**ЗАДАНИЕ A**. Какие фотографии, согласно ответу с englishrussia.com в обсуждении на форуме, публикует этот сайт?
**ЗАДАНИЕ B**. Выведите нумерованным списком строки записей на отрезке от строки, содержащей "The width and", до конца записей включительно, пропустив пустые строки. Изображения в ответ не включайте.

**ПРЕДОСТАВЛЕННЫЙ ТЕКСТ**.
-------------------------

Фотки появились уже здесь: http://englishrussia.com/?p=533  :shock:

----------


## AC

> Фотки появились уже здесь: http://englishrussia.com/?p=533  :shock:


И это не удивительно  :D 
Там, кстати, есть ссылки на видео с Ту-95 и Ми-2:
http://englishrussia.com/?p=481
http://englishrussia.com/?p=530

----------


## Nazar

> Фотки появились уже здесь: http://englishrussia.com/?p=533  :shock:


И здесь http://korzik.net/2006/12/21/kladbis...zrelishhe.html

----------


## игорь

да пусть смотрят
тем более что Наэара и Мельникова с копирайтами
а я это не делал-не умею :oops: 
 :shock:

----------


## Nazar

> да пусть смотрят
> тем более что Наэара и Мельникова с копирайтами
> а я это не делал-не умею :oops: 
>  :shock:


Я могу научить Игорь, это очень просто.

----------


## игорь

Назару
вот смотри чо пишут интервенты=





От: "Tim at Englishrussia.com" <project@englishrussia.com> 
Кому: минайченков игорь <minaichenkovi@inbox.ru> 
Дата: 22 Дек 2006 12:52:52 
Тема: Re: Support request 


Hello Igor!

We post only SUBMITTED photos, i.e. somebody sends the photos - we  
post them. If you are an author please send me how would you like  
those photos to be signed.

Tim
englishrussia.com

22.12.2006, в 10:14, минайченков игорь писал(а):

>
> минайченков игорь wrote:
> фотографии разделки самолетов принадлежат
> мне
> взяты с сайта без уведомления автора и
> дирекции сайта
> нехорошо господа!!
>
> Website: www.airforce.ru
> IP: 80.92.251.77


что надо сделать
я фото выложил а где носитель-хз :shock:

----------


## Nazar

Да я уже то-же устал с ними бороться.

-------------------------

Записи с текстом и расположением элементов
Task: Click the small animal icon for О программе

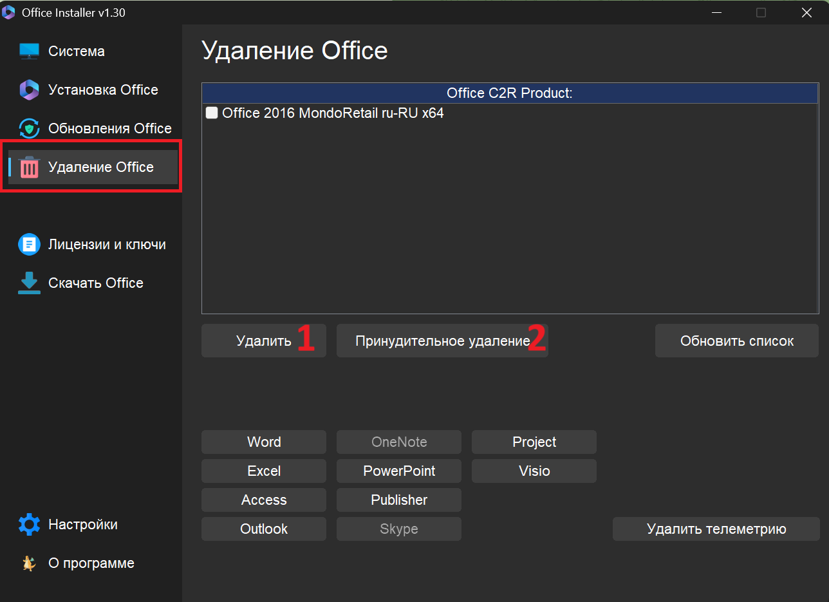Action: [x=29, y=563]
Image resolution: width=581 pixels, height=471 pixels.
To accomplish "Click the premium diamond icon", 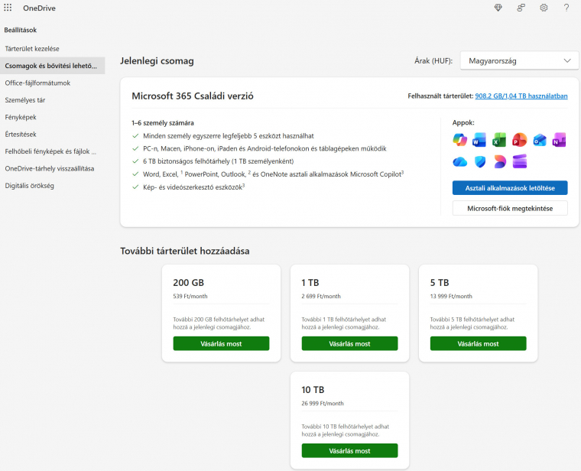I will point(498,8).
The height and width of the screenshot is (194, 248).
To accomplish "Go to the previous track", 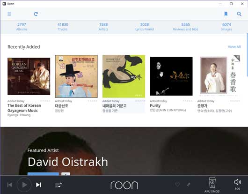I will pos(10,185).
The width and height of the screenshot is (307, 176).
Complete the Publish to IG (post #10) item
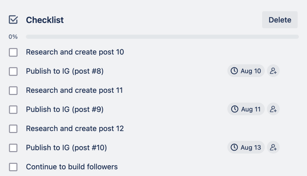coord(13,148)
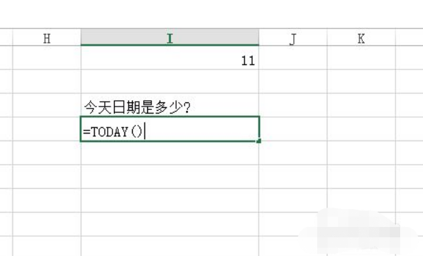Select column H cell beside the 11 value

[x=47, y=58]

-------------------------

**ОТВЕТ A**. Только присланные фотографии: кто-то присылает снимки, а сайт их публикует.

**ОТВЕТ B**.
1. The width and height of the screenshot is (307, 176).
2. Complete the Publish to IG (post #10) item
3. coord(13,148)
4. Select column H cell beside the 11 value
5. [x=47, y=58]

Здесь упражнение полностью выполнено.